Data for review START

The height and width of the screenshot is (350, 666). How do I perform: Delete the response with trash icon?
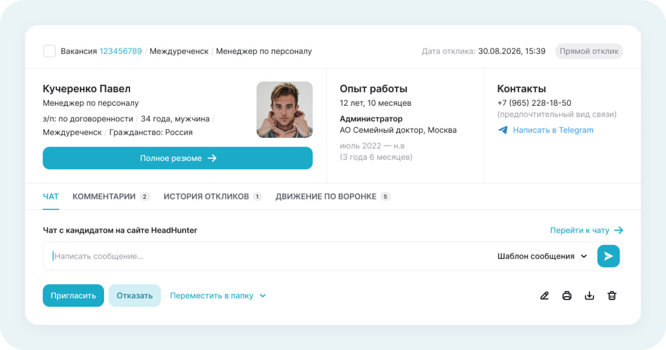point(612,296)
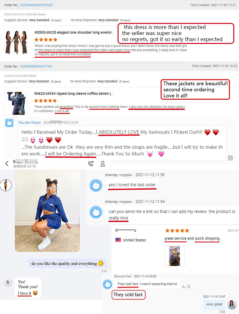The height and width of the screenshot is (314, 239).
Task: Open the one shoulder evening dress product title
Action: tap(74, 32)
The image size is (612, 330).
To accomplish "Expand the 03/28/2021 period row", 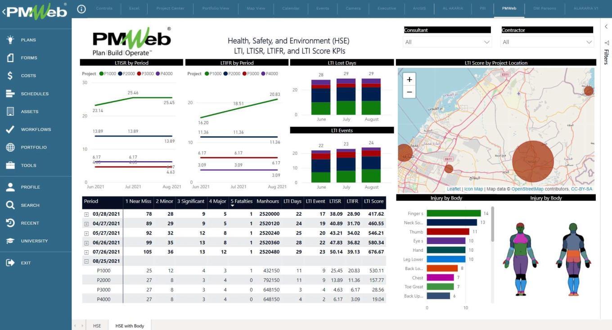I will point(86,214).
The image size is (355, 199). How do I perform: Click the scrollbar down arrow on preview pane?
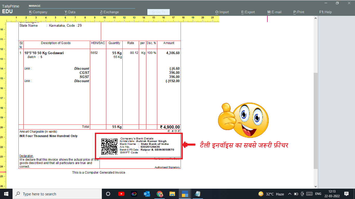pyautogui.click(x=315, y=186)
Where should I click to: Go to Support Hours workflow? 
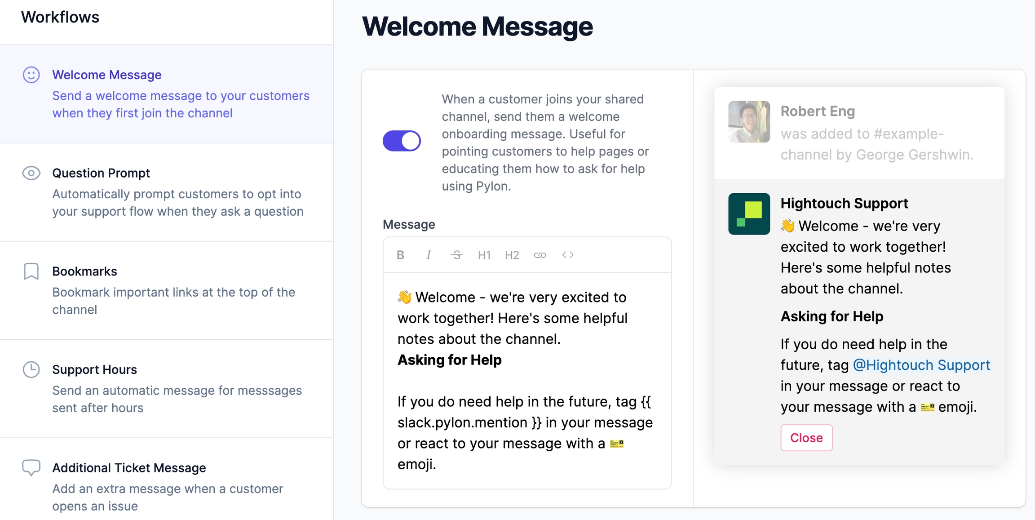94,369
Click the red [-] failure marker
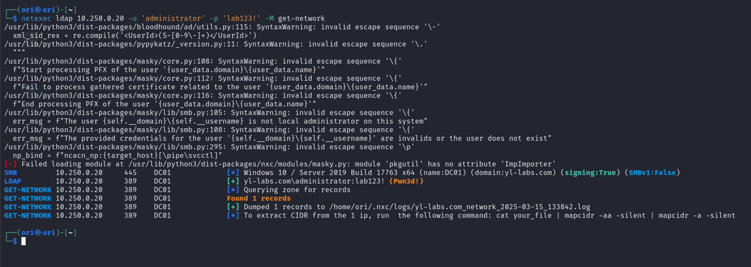This screenshot has width=751, height=267. [x=10, y=164]
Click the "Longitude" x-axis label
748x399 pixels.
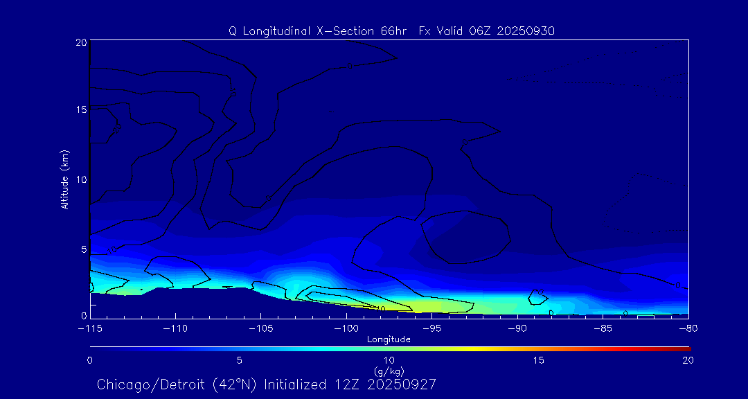tap(389, 339)
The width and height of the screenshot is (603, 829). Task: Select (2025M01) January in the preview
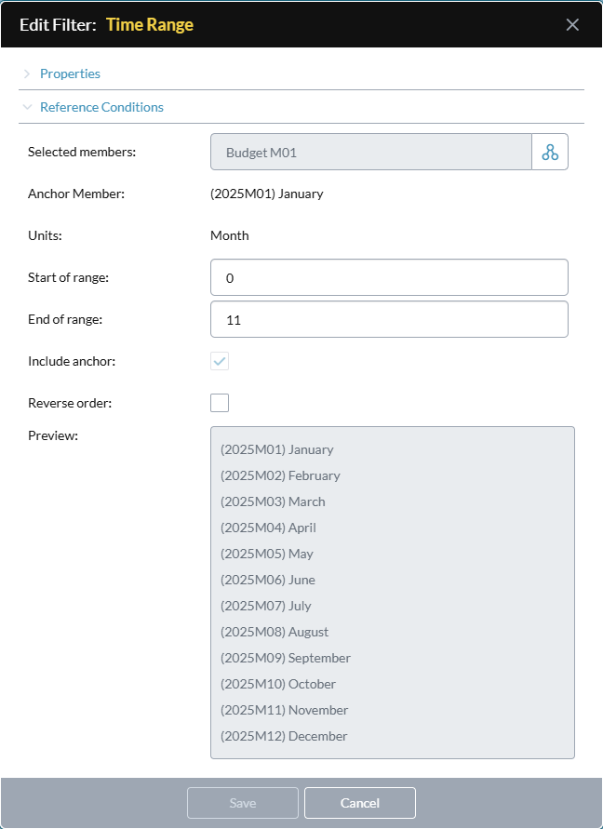(277, 449)
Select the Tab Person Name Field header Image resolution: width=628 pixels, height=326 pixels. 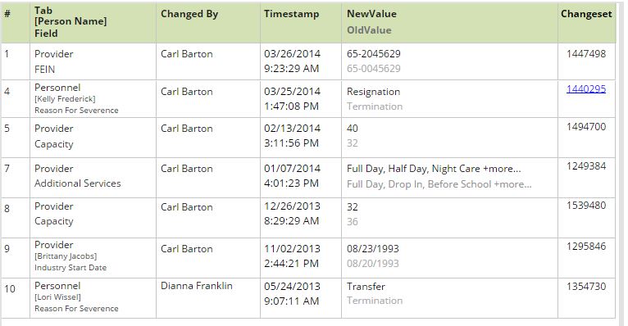71,21
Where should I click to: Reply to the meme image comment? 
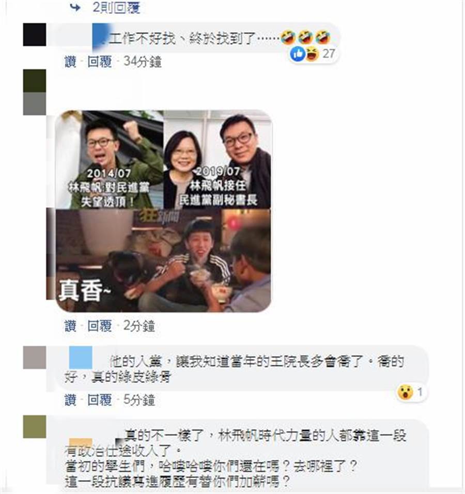100,326
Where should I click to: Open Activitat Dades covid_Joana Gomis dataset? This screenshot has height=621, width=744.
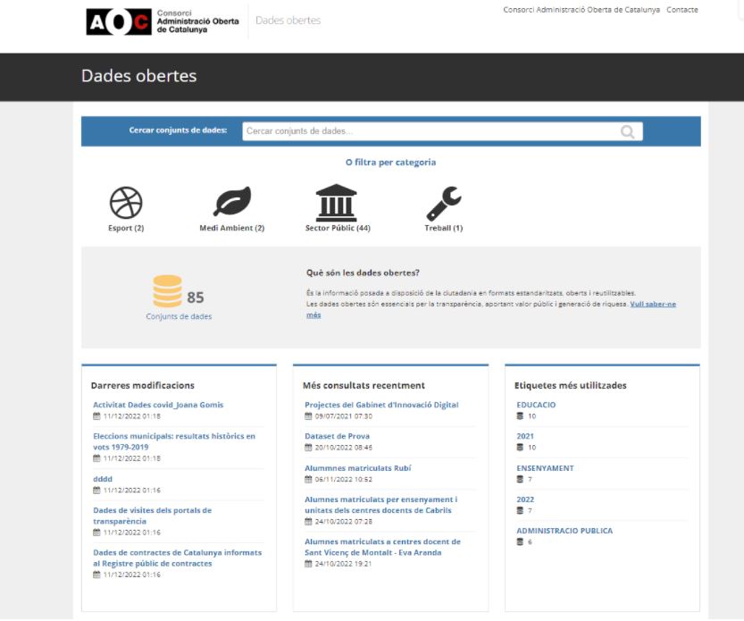(158, 405)
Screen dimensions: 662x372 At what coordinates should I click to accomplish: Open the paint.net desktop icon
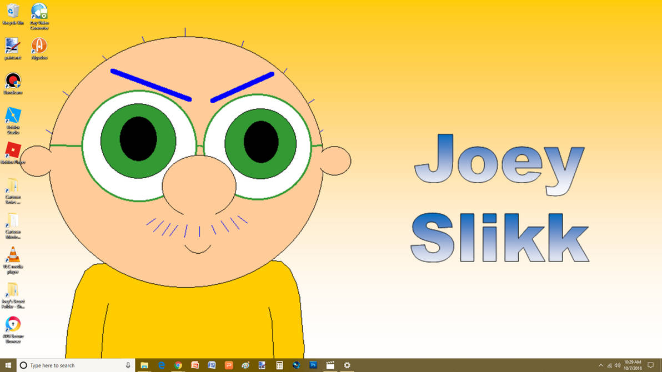pos(12,46)
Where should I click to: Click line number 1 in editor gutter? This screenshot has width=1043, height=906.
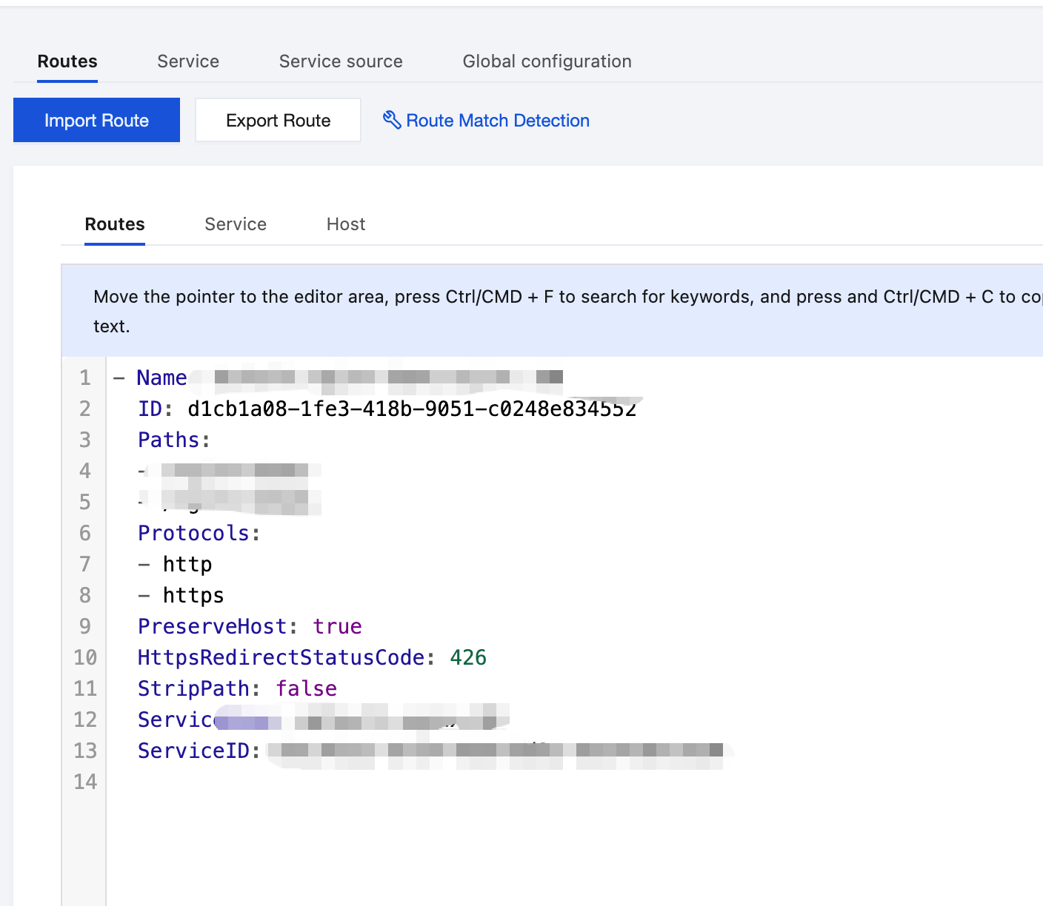[85, 378]
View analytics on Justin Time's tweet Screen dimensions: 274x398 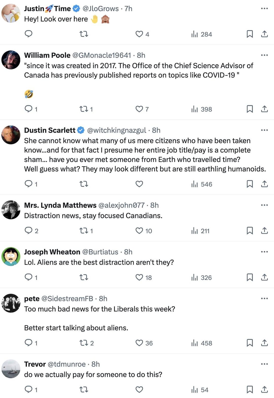coord(195,34)
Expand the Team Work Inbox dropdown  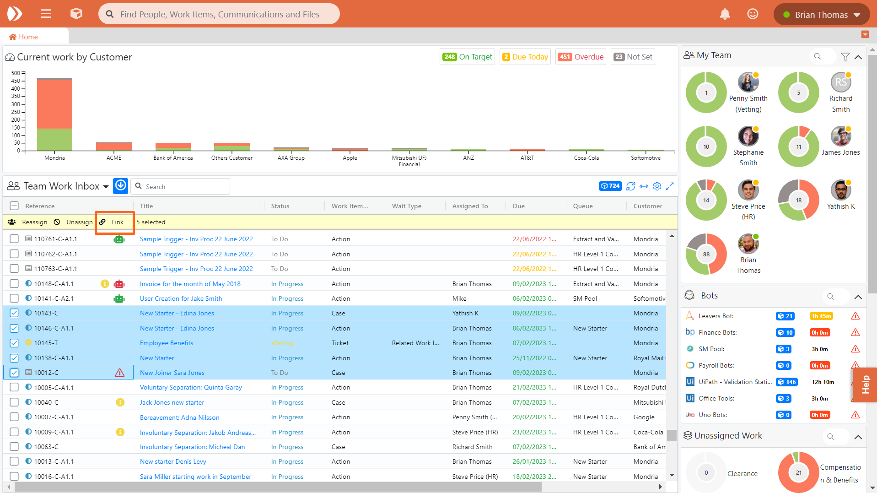(106, 187)
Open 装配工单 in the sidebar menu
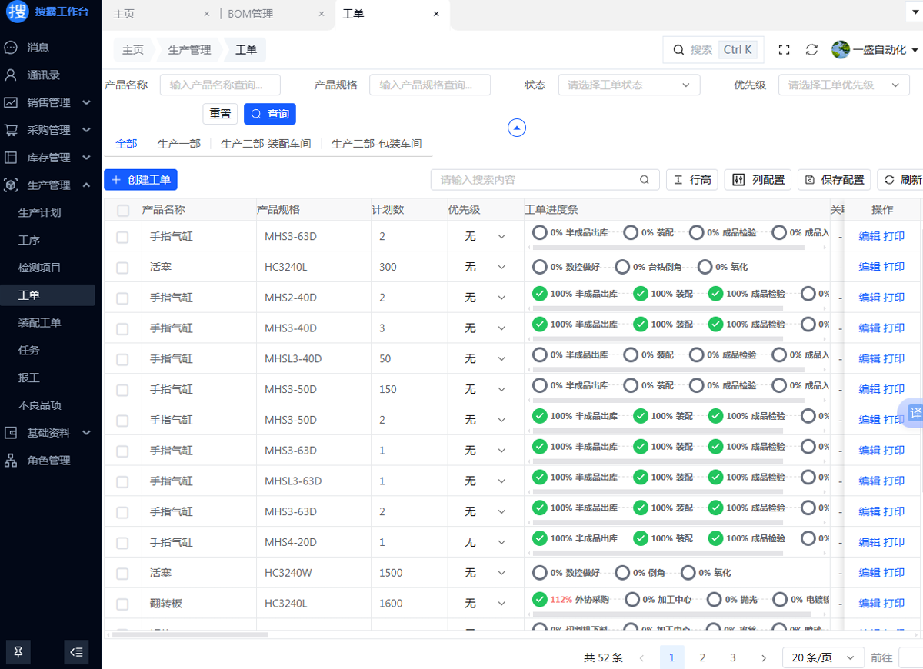 click(40, 323)
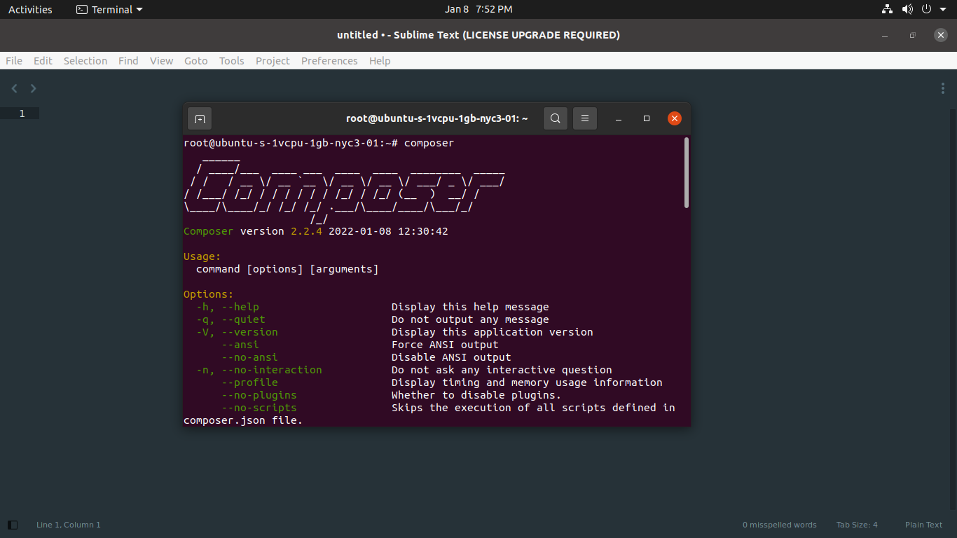Open the Tab Size: 4 selector

(857, 524)
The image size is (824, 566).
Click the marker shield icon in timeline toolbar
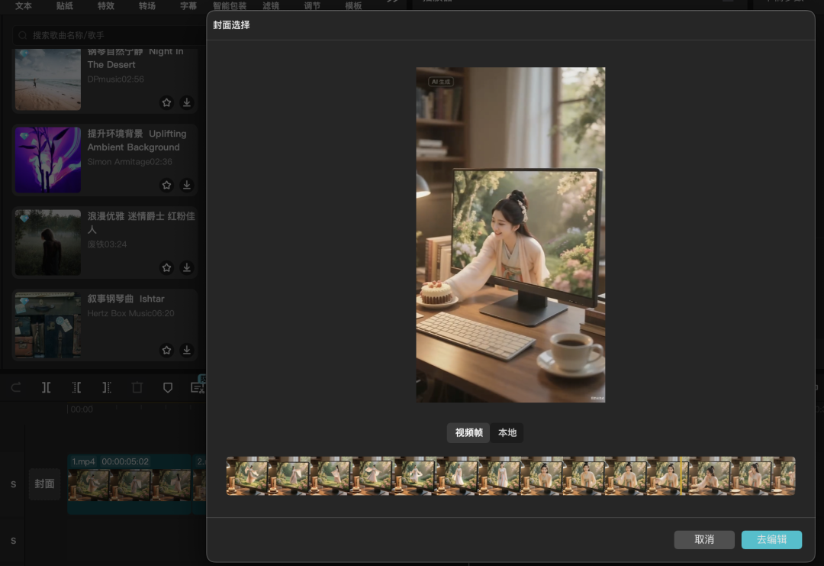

Data for review END

### About this exercise
Find the line that contains "Open 装配工单 in the sidebar menu", then write out that line and every line after it through the end of the records, exactly. Leave the pictures out.

### Answer section
Open 装配工单 in the sidebar menu
 click(40, 323)
Open the Tab Size: 4 selector

(857, 524)
The image size is (824, 566).
Click the marker shield icon in timeline toolbar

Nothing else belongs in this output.